A video of an Ola electric scooter catching fire in Pune's Lohegaon neighbourhood went viral on social media last month. A day after this event, two people were killed when another e-bike caught fire in Vellore, Tamil Nadu, due to an electrical short circuit.
2-3 days back, around 100 electric vehicles in Jamia Nagar parking lot, New Delhi burnt down to ashes.
Such accidents are a big concern for electric vehicle (EV) industry stakeholders and their customers. However, considering the genuine impact such accidents can have on life and property, a discussion about better safety has flared up on various social media platforms regarding e-bikes.
Some have blamed the fires to be a combination of rising temperatures in our cities and the EV battery's weak thermal management technology. However, blaming the weather is incorrect. various common assumptions about the causes of EV fires, such as the Indian summers and inadequate thermal management, are untrue.
Is it the lithium-ion battery?
While hot weather and insufficient battery thermal management systems might reduce performance and limit battery life, they do not cause fires. Most current Li-ion batteries are designed to turn off automatically when the temperature reaches 45-55 degrees Celsius. Even if these safety precautions aren't built-in, a temperature rise of a few hundred degrees Celsius due to heat created by batteries is inconceivable.
An EV using a lithium-ion (Li-ion) battery has to reach a temperature of a few hundred degrees Celsius before experiencing a 'thermal runaway incident,' which results in flames.
So, what is causing a fire in e-bikes?
The answer is a short circuit.
Most battery fires in recent years have been caused by short circuits that result in uncontrolled currents. The cells reach temperatures of around 100°C in this situation.
Short circuits are caused by poor cell quality and sloppy battery design, and a lack of a competent battery management system is a circumstance in which cells are not effectively maintained with the necessary sensing and software technologies.

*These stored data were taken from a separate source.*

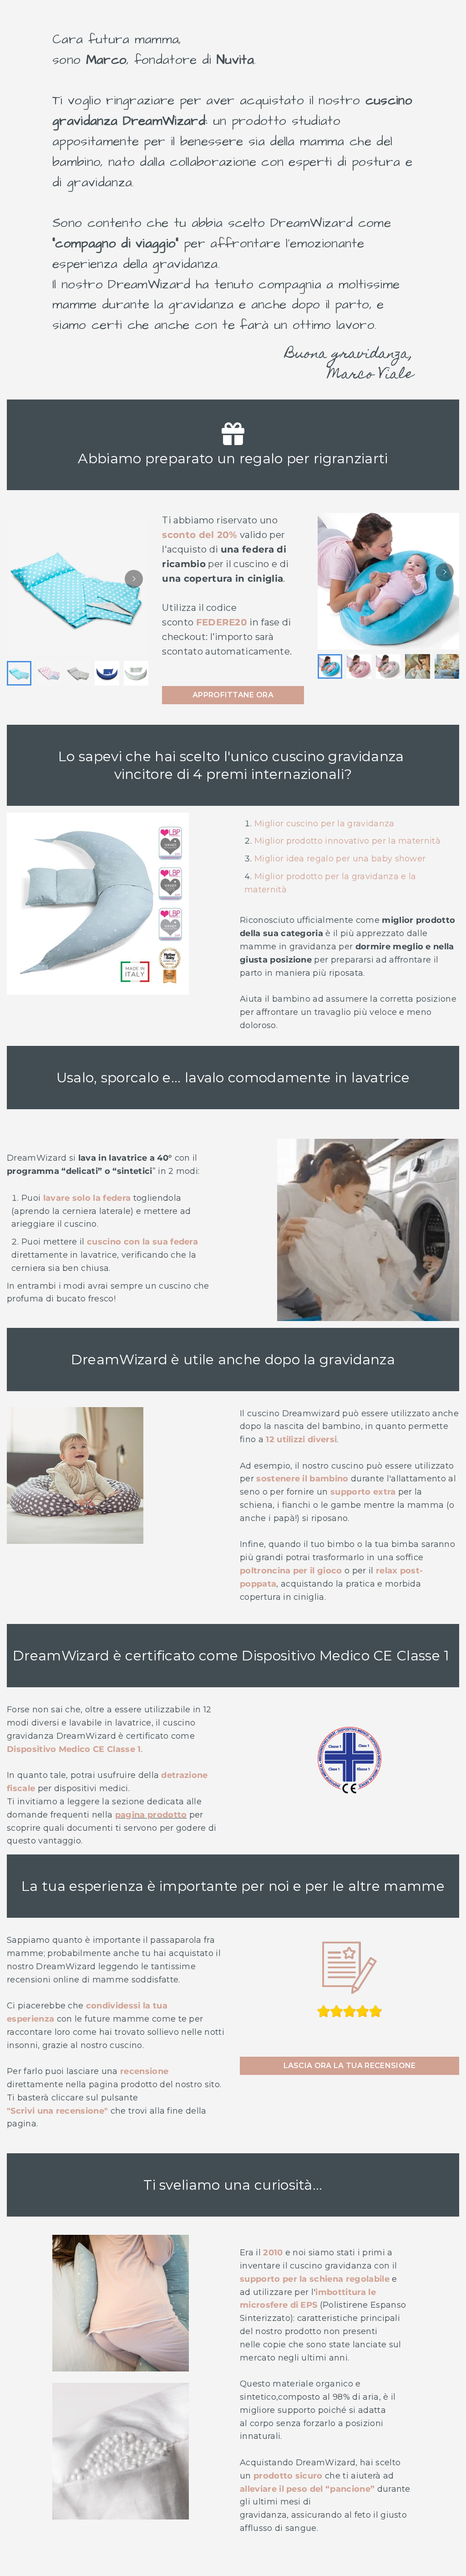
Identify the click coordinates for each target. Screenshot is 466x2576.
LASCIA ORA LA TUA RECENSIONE (350, 2065)
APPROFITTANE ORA (233, 695)
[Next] (134, 579)
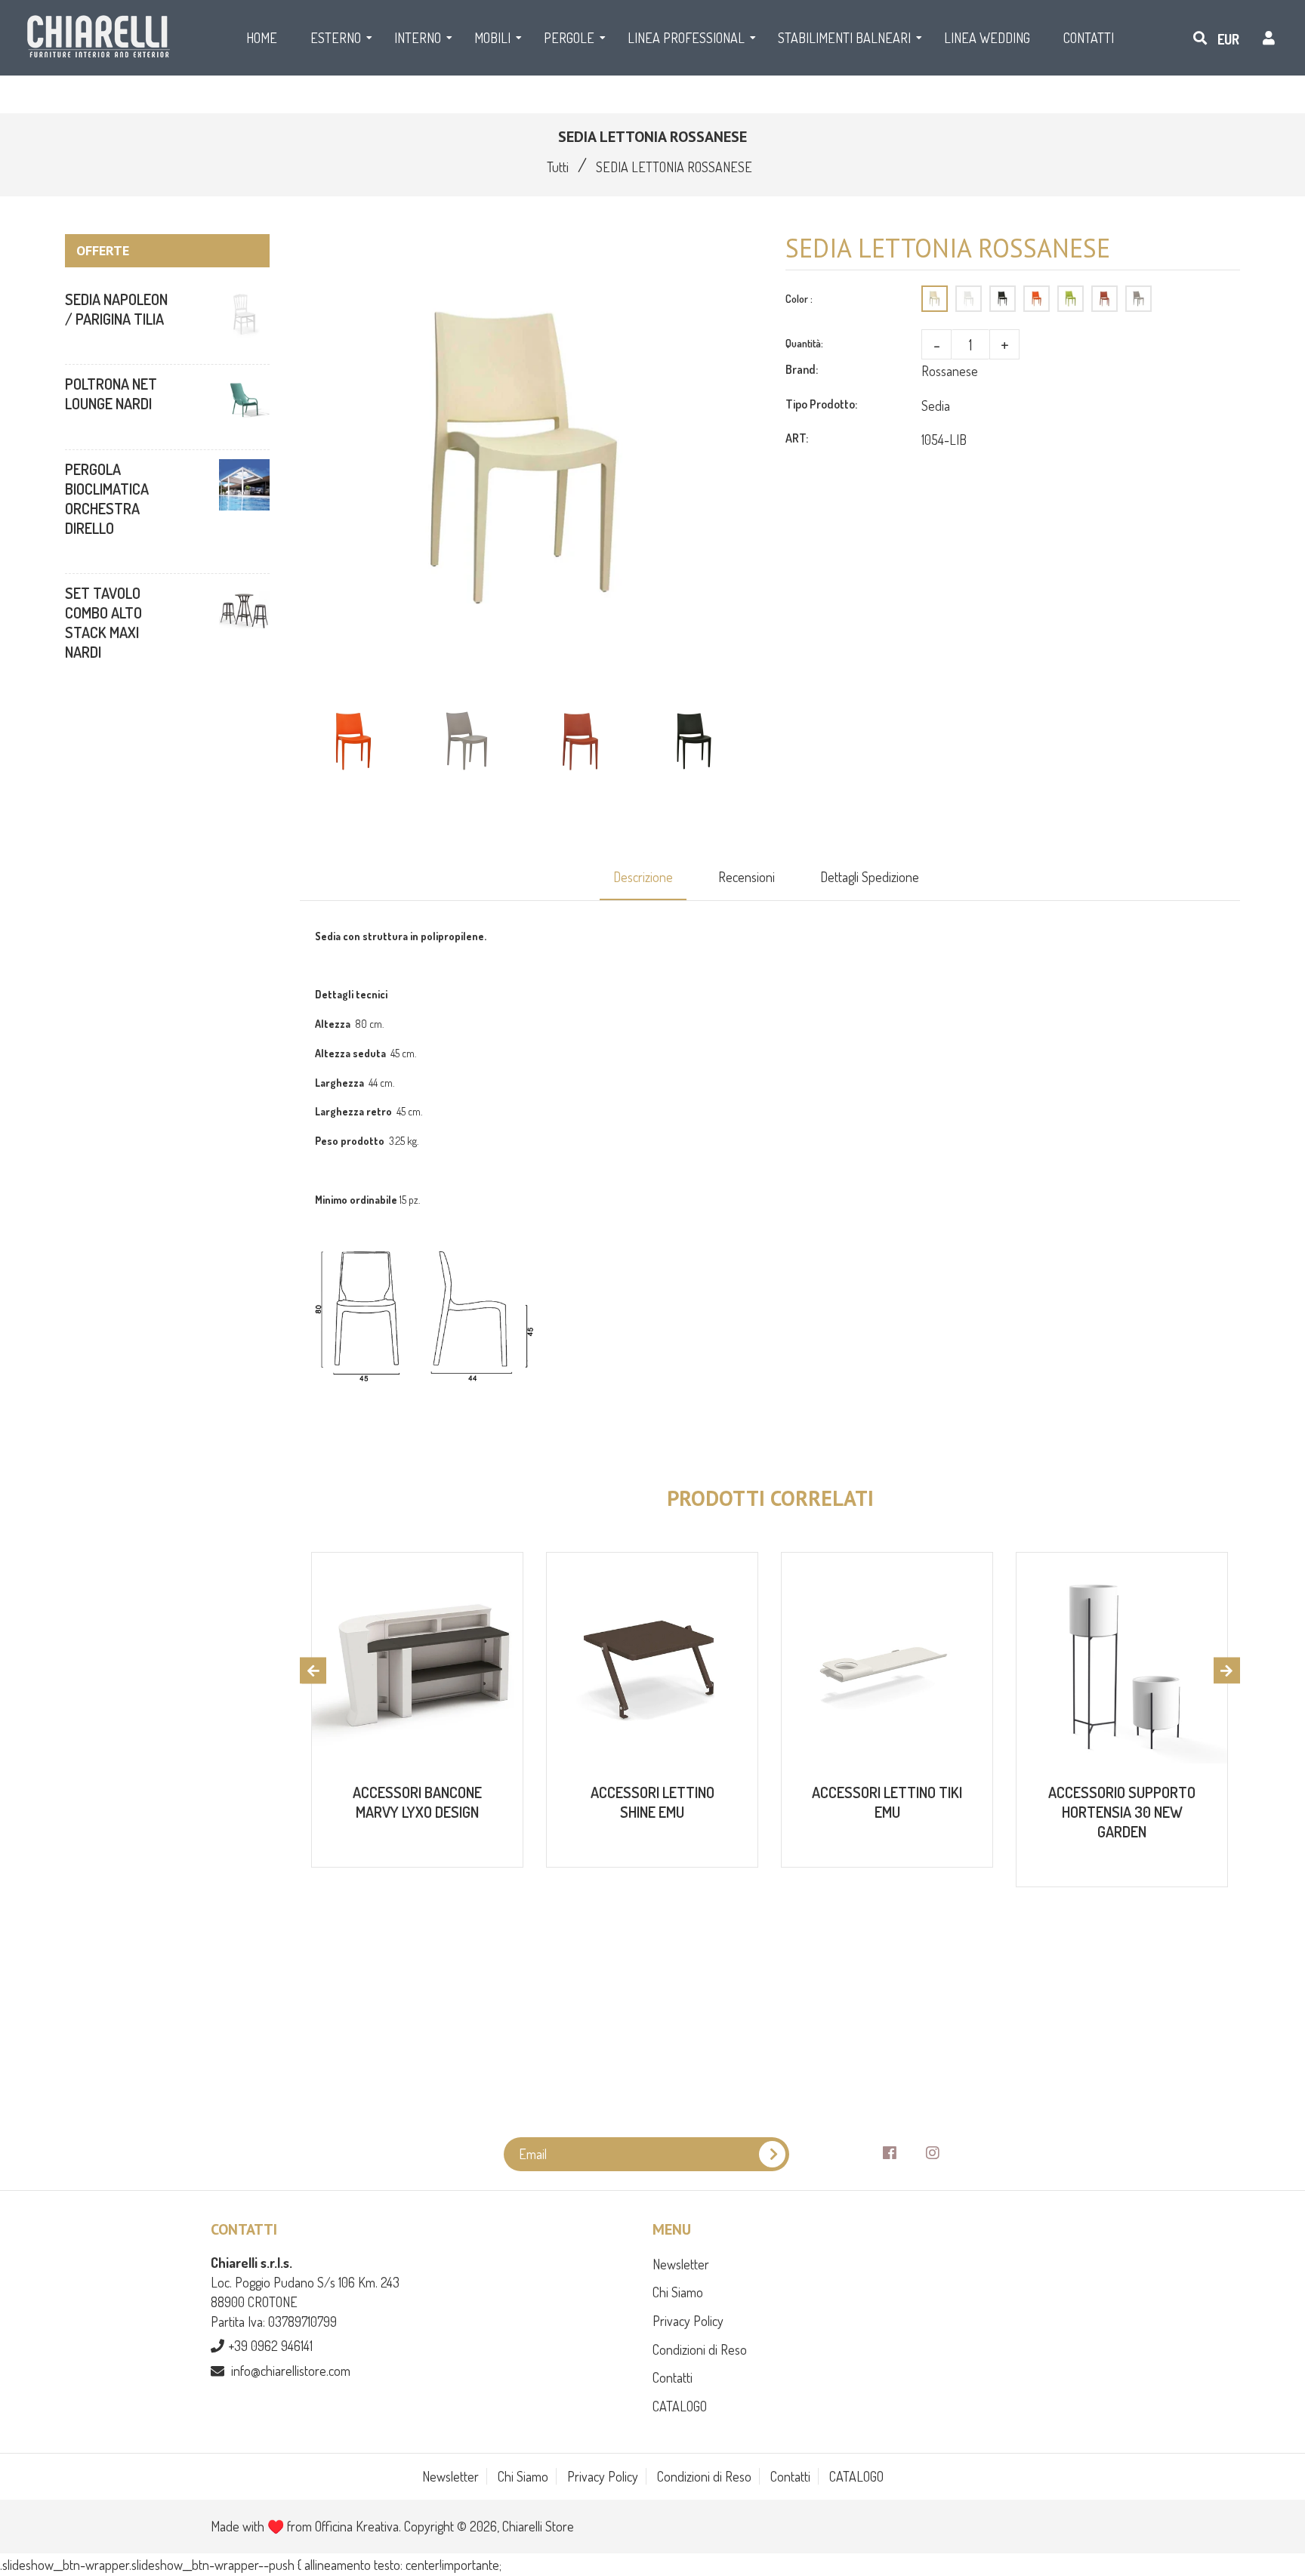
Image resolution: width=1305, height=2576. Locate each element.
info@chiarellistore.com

This increase in temperature has an impact on the battery's life and performance, but it does not result in an EV fire. It takes 100 degrees Celsius for a lithium-ion battery to catch fire. This is impossible to achieve using environmental heat or heat generated by an operational battery.
For the battery cell to reach the temperature that produces fire, there must be a short circuit. Many of the EVs that caught fire used NMC battery chemistry, which is more temperature sensitive. To use a more temperature-sensitive battery, no design precautions were made at the battery pack level to ensure that it is thermally cooled appropriately.
How to minimize the risk of EV fire?
a). Though government and manufacturers are scrutinizing the problem and surely within months a resolution will be provided. However, as of now, EV holders can take certain precautionary measures to avoid short circuits and dangerous casualties.
b). The li-ion cells in the battery stay hot for some time even after the EV stops operating, therefore don't charge the EV batteries right after it stops running. Charge only after the battery cools down.
c). Only use the battery and charging cable that is specifically suited for the vehicle. Using a less expensive local battery may cause damage to the electric vehicle.
d). If it's a detachable battery, then remove it from the hot vehicle and keep it in a well-ventilated area, but out of direct sunlight. Replace battery and charger only if they are compatible and are from the original manufacturer or an approved supplier.
AMO Mobility, a premium electric scooter and electric bike manufacturer, delivers environmentally friendly e scooters only after proper testing that minimizes risk of fire related incidents. Their products are giving competition to large players in the market. Their team of engineers, developers, and production bring the best 5 models of e scooty for you.
With the increasing incidents in India, the government is bound to take strict actions. The government announced that companies found negligent in their process will be penalized. However, in the age of the internet, misunderstanding can spread easily. Therefore, it is our job to do proper research about our vehicles and follow precautionary measures instead of just buying those derogatory and negative statements published on social media.